Europeans Get a Feel for Monmouth Park Surfaces

European hopefuls for the Breeders' Cup World Championships took to the main track and turf course at Monmouth Park Oct. 23.

Two of the 14 European contenders for the Breeders’ Cup World Championships failed to get into the final line-up Oct. 23, but the connections of 2-year-olds Annie Skates and Joffe’s Run had been expecting disappointment in the Grey Goose Breeders’ Cup Juvenile Fillies (gr. I), which had no defections.

Joffe’s Run was one of the six European horses in the quarantine barn at Monmouth Park to take the opportunity the morning of Oct. 23 to do some exercise on either the main track or the turf course after they cleared quarantine. The others were Red Rocks, set to defend his John Deere Breeders’ Cup Turf (gr. IT) title; Irish raider Timarwa (grade I Emirates Airline Breeders’ Cup Filly & Mare Turf); NetJets Breeders’ Cup Mile (gr. IT) hope Jeremy; and the Jeremy Noseda-trained pair Simply Perfect (Filly & Mare Turf) and Strike the Deal (Juvenile Turf).

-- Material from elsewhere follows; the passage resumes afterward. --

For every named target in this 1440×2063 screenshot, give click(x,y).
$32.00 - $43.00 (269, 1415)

Clare Dale, representing British-based trainer Brian Meehan, reported that both Red Rocks, looking very fit, and Joffe’s Run, likely to run in the Oct. 26 Epitome Stakes at Monmouth, had settled in fine.

“Both are very well and they traveled without incident,” Dale said. “We are very happy with both of them. Red Rocks trotted around the main track to stretch his legs and the filly did the same.”

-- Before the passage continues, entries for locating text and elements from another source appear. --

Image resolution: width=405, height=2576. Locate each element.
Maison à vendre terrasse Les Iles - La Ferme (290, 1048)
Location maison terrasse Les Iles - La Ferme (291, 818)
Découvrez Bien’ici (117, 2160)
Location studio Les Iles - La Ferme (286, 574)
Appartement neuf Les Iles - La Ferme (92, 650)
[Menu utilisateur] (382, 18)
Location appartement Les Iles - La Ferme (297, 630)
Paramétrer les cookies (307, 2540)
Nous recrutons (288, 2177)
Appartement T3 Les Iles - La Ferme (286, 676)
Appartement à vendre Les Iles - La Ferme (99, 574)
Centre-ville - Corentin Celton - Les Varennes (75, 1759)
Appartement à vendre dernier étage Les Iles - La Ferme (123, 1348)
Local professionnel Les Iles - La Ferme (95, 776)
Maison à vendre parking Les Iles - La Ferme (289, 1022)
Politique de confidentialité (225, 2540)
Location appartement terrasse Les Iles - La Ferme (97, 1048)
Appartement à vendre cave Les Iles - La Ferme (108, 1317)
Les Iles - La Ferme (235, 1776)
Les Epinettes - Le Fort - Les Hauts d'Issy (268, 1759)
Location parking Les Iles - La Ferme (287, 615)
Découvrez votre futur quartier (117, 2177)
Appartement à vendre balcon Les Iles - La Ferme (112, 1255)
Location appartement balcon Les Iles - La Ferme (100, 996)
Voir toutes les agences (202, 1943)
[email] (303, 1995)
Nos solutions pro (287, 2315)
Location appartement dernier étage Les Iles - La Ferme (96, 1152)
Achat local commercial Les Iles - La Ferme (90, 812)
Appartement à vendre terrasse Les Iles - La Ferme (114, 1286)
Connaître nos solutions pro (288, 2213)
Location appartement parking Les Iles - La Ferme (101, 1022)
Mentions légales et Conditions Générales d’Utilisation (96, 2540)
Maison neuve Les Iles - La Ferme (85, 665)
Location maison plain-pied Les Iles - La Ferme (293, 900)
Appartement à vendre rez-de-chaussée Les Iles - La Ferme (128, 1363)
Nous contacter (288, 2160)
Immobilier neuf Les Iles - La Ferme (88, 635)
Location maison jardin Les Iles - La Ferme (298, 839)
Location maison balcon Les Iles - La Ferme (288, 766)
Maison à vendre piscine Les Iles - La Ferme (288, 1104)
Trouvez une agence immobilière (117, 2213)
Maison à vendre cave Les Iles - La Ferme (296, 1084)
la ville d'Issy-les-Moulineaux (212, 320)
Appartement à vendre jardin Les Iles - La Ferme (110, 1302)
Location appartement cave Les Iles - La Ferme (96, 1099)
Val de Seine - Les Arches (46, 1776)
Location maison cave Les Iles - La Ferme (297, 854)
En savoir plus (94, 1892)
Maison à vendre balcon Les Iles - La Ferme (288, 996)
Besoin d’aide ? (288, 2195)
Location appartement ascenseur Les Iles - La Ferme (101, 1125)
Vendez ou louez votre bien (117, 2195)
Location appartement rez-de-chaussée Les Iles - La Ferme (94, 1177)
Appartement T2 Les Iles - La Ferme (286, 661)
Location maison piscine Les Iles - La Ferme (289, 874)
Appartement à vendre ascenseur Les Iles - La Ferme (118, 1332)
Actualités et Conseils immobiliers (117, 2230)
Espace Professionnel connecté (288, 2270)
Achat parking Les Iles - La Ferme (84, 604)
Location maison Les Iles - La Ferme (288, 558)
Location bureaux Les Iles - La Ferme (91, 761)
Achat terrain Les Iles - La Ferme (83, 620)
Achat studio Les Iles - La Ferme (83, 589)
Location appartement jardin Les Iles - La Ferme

Red Rocks, with work rider Steve Radley up, went out at about 7:30 a.m. EDT, with Joffe’s Run following his example 90 minutes later. The earliest risers among the raiders were Simply Perfect and Strike the Deal, who were returned to quarantine barn at 7:40 a.m. after jogging on the main track.

Three-year-old Simply Perfect, on her toes and sweating, was in sharp contrast to her year-younger stable companion, who looked gleaming and composed.

Leslie Simpson, Simply Perfect’s work rider, reported her behavior to be usual. “That is her,” Simpson said. “She is keen, but if she did not get like that, you would worry. It was good to get her out on the track. She did a lot of looking around with so much going on but she was relaxed enough. She has only raced in group-one company this season and is a tough sort.”

Joe Scally is a man with a good Breeders’ Cup pedigree, having looked after the Noseda-trained Wilko, successful at long odds in the 2004 Bessemer Trust Breeders’ Cup Juvenile(gr. I) at Lone Star Park.

“Strike the Deal reminded me today of Wilko--he was so professional out there,” Scally said. “He won a small race at Lingfield first time out and has gone on to perform in group race after group race. He is tough and has got a bit of speed. I think this tight track will suit him, and he will be able to lay up with the others.

“He stayed on well in the Middle Park (Eng-I at six furlongs), and the jockey came in and said he will definitely get (more ground), so the mile should not be a problem.”

The John Oxx-trained Timarwa and Jeremy, from Michael Stoute’s stable, did a circuit of the turf course just after 9:30 a.m. Jimmy O’Neill rode the Timarwa and said he was pleased with the state of the Monmouth turf course.

“We went for a look-around rather than exercise,” O’Neill said. “It is super turf at the moment, a bit faster than we are used to but with a good cushion of grass.”

No French runners have come this year but Aidan O’Brien’s high-profile team of five, including George Washington (grade I Breeders’ Cup Classic - Powered by Dodge), Dylan Thomas (Turf), and Excellent Art (Mile), were due to arrive from Ireland the evening of Oct. 23, with the trainer coming to Monmouth Oct. 24.